Another issue has been the lack of communication to fans and players. Even though refs are not consulting the monitors, it has still led to long delays where everyone is left in limbo and unsure whether they should be celebrating a goal or not. With only fans at home able to watch the decisions unfold, the excitement in the stadium takes a severe hit with some fans already unfurling banners talking about how VAR is killing the game (or at least this version of it).
But the biggest issue of them all has been the decisions themselves. With the referee not making the decision, it is extremely difficult to explain to fans and clubs alike why a decision was made in a certain way. Even though refs are not allowed to give statements as to why they made a decision a certain way, they were at least present to be questioned by the managers and players to vent their frustration.
One would think that the introduction of VAR would eliminate the need for any such questions but unfortunately that is not the case. Who can forget the armpit offside call of Firmino against Aston Villa? Unfortunately, that has not been the only case of ridiculous body parts to be used to call an offside. Although technically an offside, is this not taking things too far?
The chief of the PGMO Mike Riley (who designed this system) has come out to say that VAR has gotten 4 decisions wrong. There was also the admission from Stockley Park (the HQ of VAR) that they had gotten the decision not to award a red card to Giovani Lo Celso against Chelsea wrong. But how can that be possible?
The most obvious answer would be that the officials utilising VAR are not properly trained. Former EPL referee Mark Halsey believes that the buck stops with Mike Riley and that former referees should be utilised for VAR. Even though they are unable to officiate matches anymore, their knowledge and experience will come in extremely handy in the VAR room together with ex-players.

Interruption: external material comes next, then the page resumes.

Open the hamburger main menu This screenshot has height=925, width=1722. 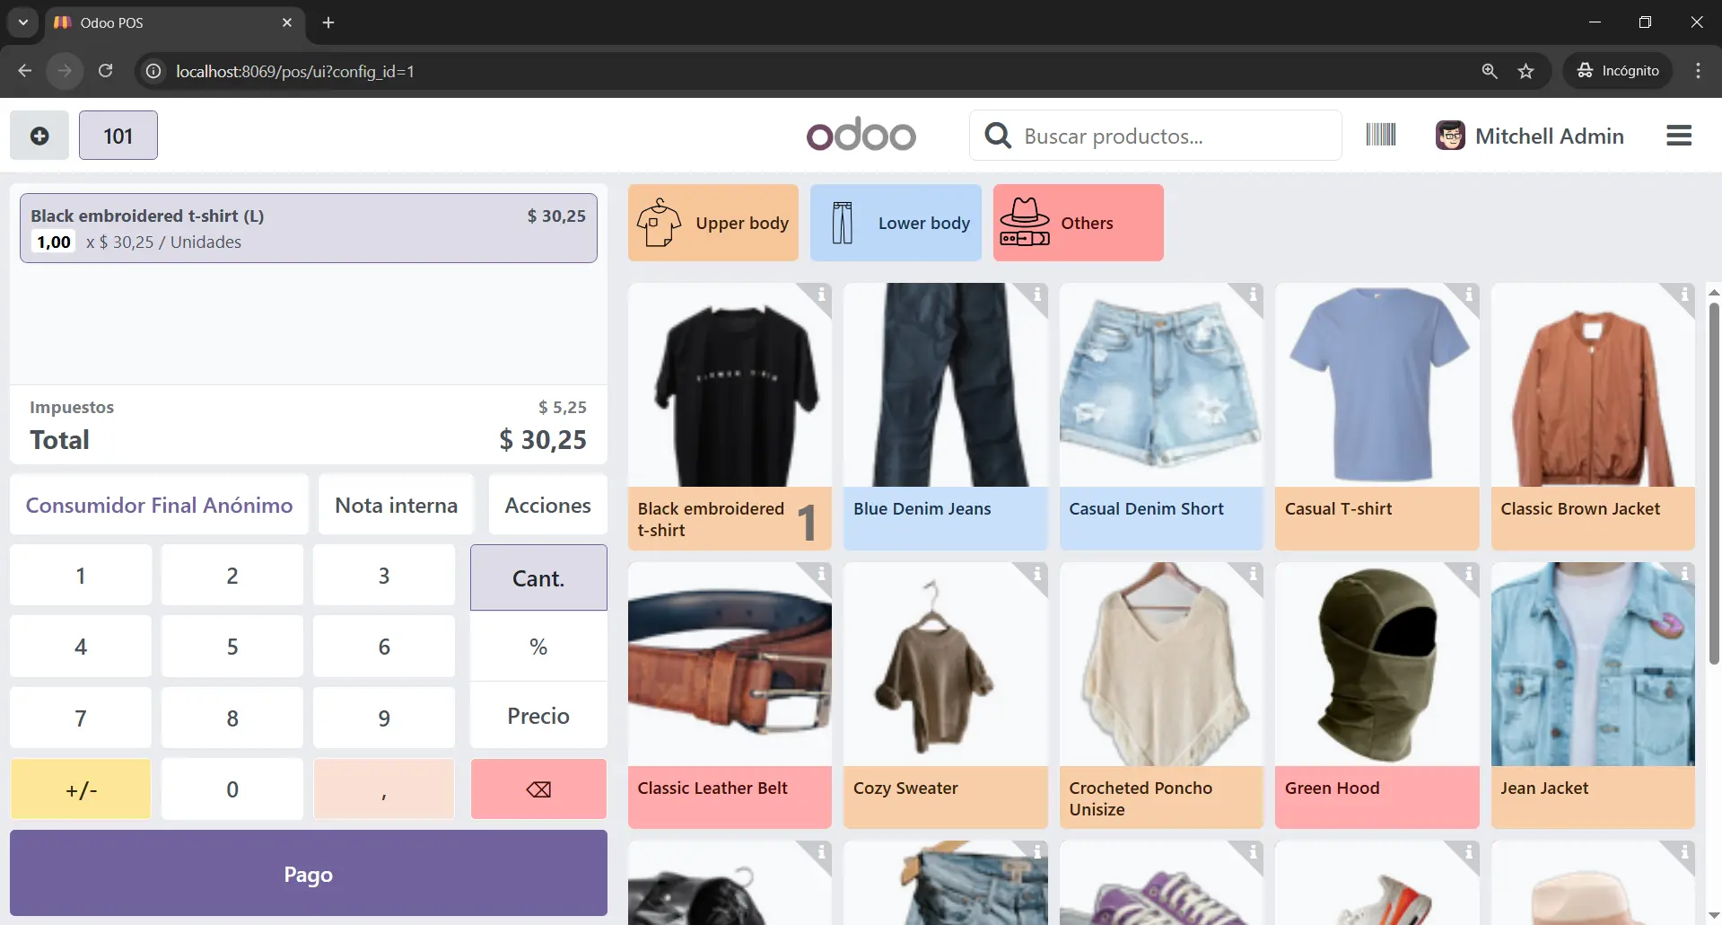[x=1678, y=136]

More than two-thirds of fans believe that VAR has taken the fun out of football but only 15% want it scrapped, with the others looking towards modifications according to a survey by YouGov.
We then come to the ultimate question; Should VAR be scrapped next season? (It definitely will not be for the remainder of this season if it does carry on)
The answer should be a resounding no.
We agree that VAR has killed some of the fun out of football this season but this is a necessary phase to get through. The dislike was similar to that experience at the World Cup but by the end of the tournament, fans were starting to feel more appreciative of the system.
Fans, pundits, managers and players have long been calling for technology to come to the aid of football knowing that it has been implemented extremely well in other sports like tennis and rugby. Mike Riley has pleaded with everyone to be patient with the system, citing that “everyone in the game has to go through that learning curve together”. To scrap it altogether next season will be a step backward, something that the EPL should not be doing especially with the brand that it has.
VAR should be modified to be more in line with how the rest of the leagues have implemented it rather than attempt something new for the sake of it. It is obvious that the EPL version does not utilise less time than the others and decisions made seem to be more controversial with human errors obvious amongst the decisions.
As stated at the beginning, everyone seemed to be accepting VAR just a little bit more every week. However, it is only a matter of time before human error pops up again to rear the ugly head of VAR.